In Go-Givers Sell More, we tell the story of Heather Battaglia and ExecNet (now Exec Link) as an example of the Law of Value, and of the ability Go-Givers have to create their own economy of abundance during difficult times.
Heather’s story was the flagship example in Chapter 6, titled “Your Economy,” the concluding chapter of Part 1, which starts off with a quote from Pindar:
“In fact, Joe, you’d be surprised at how much you have to do with what happens to you.”
Heather recently sent us an update — and her story is getting only better with the passage of time! Here it is, complete with her update:
In the fall of 2008, Heather Battaglia was a director and vice president at CitiMortgage, in charge of a very successful and profitable division that she saw as recession-proof. Just before the end of the year, as the economy tanked, she was laid off.
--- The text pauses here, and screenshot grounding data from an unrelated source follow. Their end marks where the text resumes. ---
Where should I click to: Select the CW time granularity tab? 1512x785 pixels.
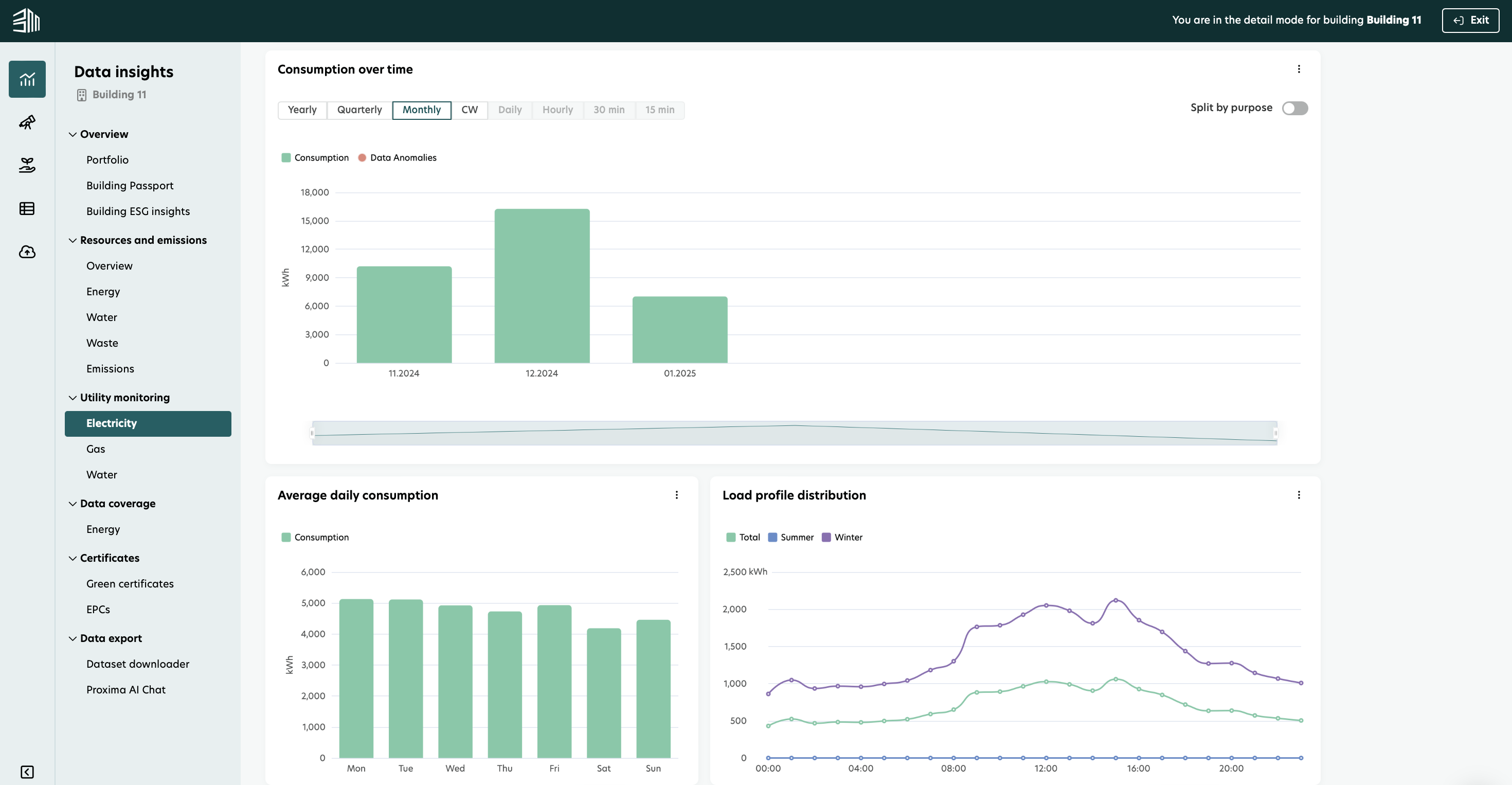469,110
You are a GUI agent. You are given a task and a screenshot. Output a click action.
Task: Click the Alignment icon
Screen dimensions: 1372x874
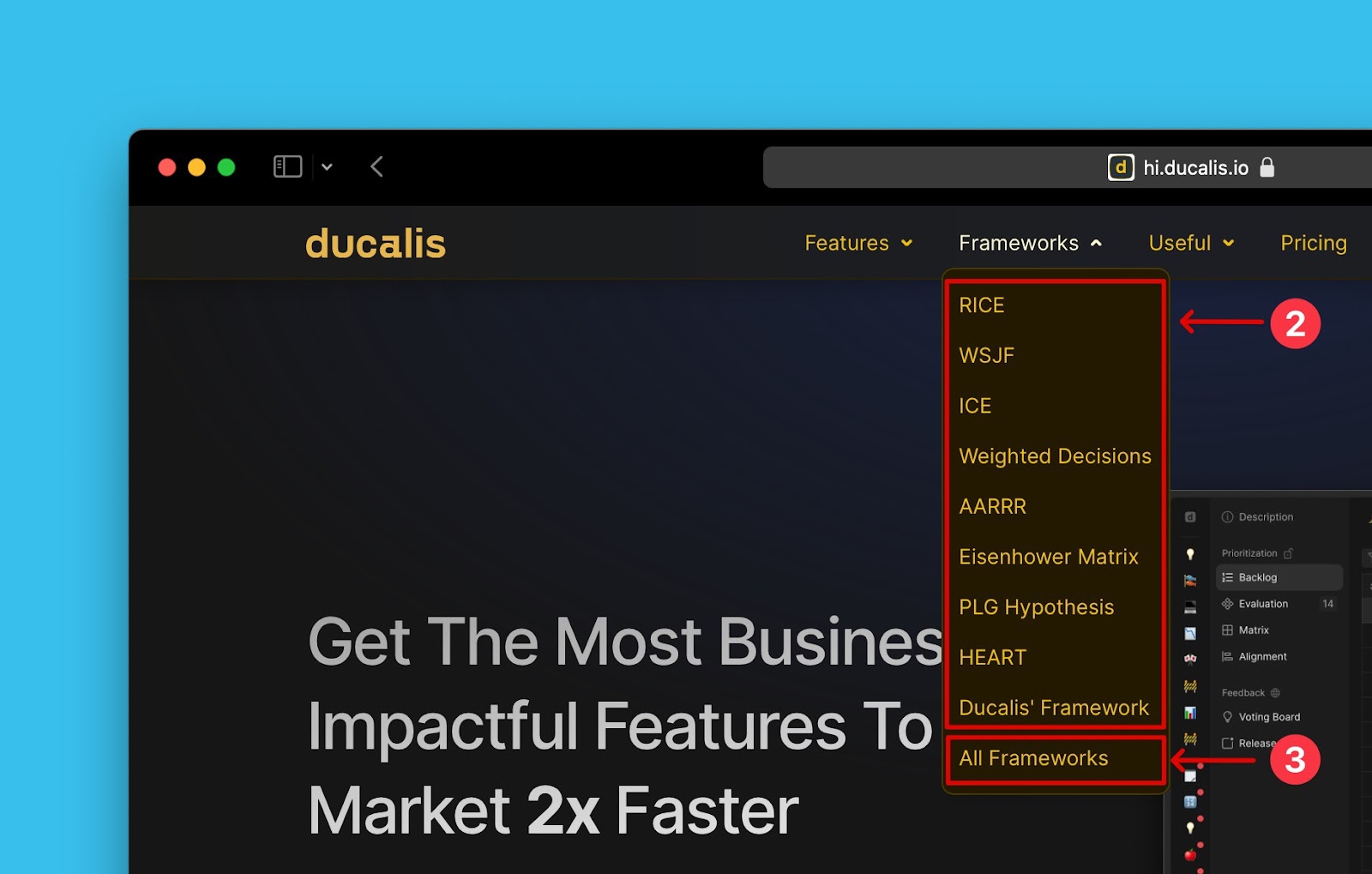pos(1226,656)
“I thought I would have no trouble finding a new job. I had strong academic credentials and an impressive résumé of corporate experience. But as I began going through my connections, cold calling and doing whatever else I could think of to find my new position, no job materialized. A month went by, then two, then three.
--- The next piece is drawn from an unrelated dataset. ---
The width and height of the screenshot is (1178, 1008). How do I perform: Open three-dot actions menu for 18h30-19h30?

“I had never been unemployed before; recruiters were always finding me. Now nothing was working.
“Eventually I got together with seven other laid-off executives who all belonged to a networking group and created an event for executives who were looking for work.
“A couple of people in the group had your book, and they said, ‘Whatever we do for our event, we need to make sure we are helping others and giving first.” Here we were, all out of work — and our conversation revolved around how we could help others find jobs!’
“The newly formed ExecNet of St. Louis adopted a mission statement and a vetting process for new members that included the question, Are you committed to helping other executives first?
“By the spring of 2009, we had over 150 members in our group — and we were all focused on helping each other first. Many of our group had landed new jobs, others were in final stages of interviews, and others were just getting started. Our group was only three months old and already moving mountains!”
Heather and her colleagues were in dire straights — but instead of giving in to recessionary anxiety, they took control of their own state of mind. In focusing their efforts on providing value to others, they created their own booming economy — and it paid off handsomely.
A few weeks after the book appeared Heather gave us this update:
“We are changing our name to ExecLink, and now have standing-room-only monthly meetings with 500 members, and a regular 130+ executives attend the meeting. Can you believe it has only been a year?!
“And here’s the best news: all the original seven founders have landed new jobs and continue to participate in the events.”
The whole story appears as our latest entry in The Go-Giver Scrapbook.